Das war allerdings etwas besonderes und nach den originalen Begebenheiten nicht nachzustellen. Wer den Film gesehen hat weiß, dass in dem Ballon ein Feuerchen ausbricht, welches mit einem Kohlendioxidlöscher gelöscht wird. Da der Löscher nicht einfach nur Deko sein sollte, sondern zum Einsatz kommen musste, konnte man kein zeitgenössisches Gerät nehmen - diese alten DDR-Geräte sind a.) kaum noch aufzutreiben, 2.) nicht betriebssicher und d.) vielfach mit Halon gefüllt - einem heute verbotenen Löschmittel.

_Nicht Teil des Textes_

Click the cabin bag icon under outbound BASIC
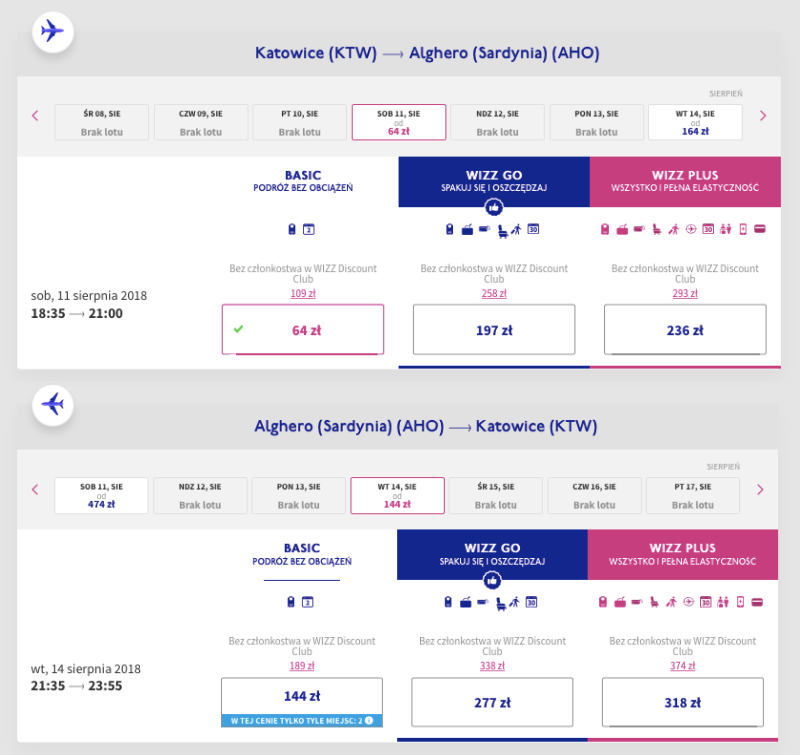The width and height of the screenshot is (800, 755). [292, 229]
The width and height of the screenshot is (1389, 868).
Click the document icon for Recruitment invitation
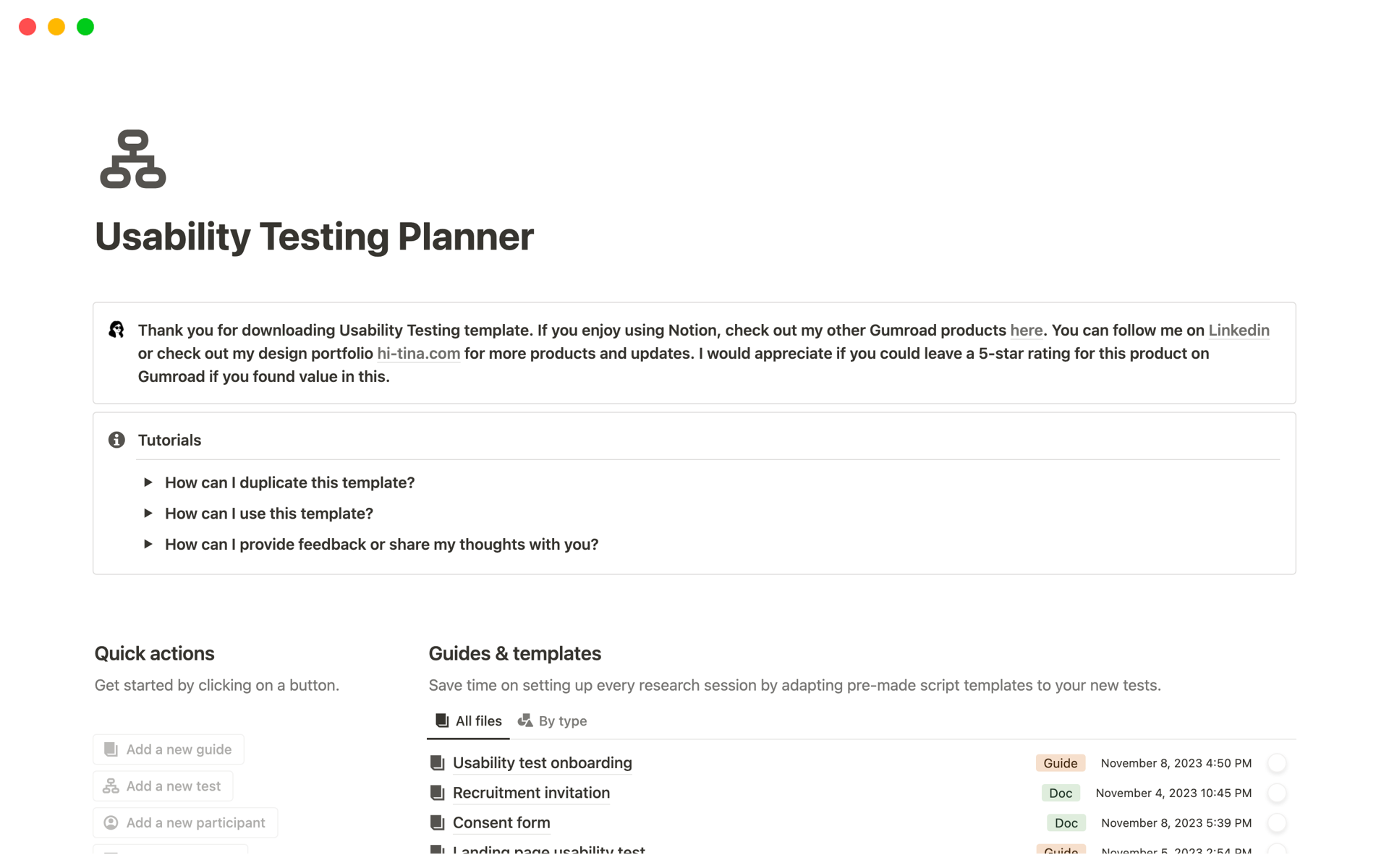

Ich schätze, dass im Original damals ein Halonlöscher eingesetzt worden ist, welcher aus der üblichen Bordausstattung des heimischen PKW entliehen wurde. So einen HAL 0,4 oder 0,8 hatte jeder Trabi oder Wartburg an Bord und der Privatmann kam da ohne weiteres ran. Kohlendioxid- oder Kolon-Löscher gab es dagegen nur im industriellen Bereich. Solch alte DDR-Halonlöscher tauchen hin und wieder noch bei eBay auf - vielfach tun die auch noch, doch eine Inbetriebnahme ist verboten und es wäre unverantwortlich, eine solche Giftschleuder in einem Film leerzubraten. Die DDR-Halone waren anders als die der BRD und deutlich giftiger. Nein nein - ich habe die Problematik auf Anfrage geschildert und zu einem Kohlendioxidlöscher geraten, was dann tatsächlich auch so umgesetzt wurde. Dass es sich dabei um ein neuzeitliches Gerät handelt, ist natürlich klar und auch völlig in Ordnung.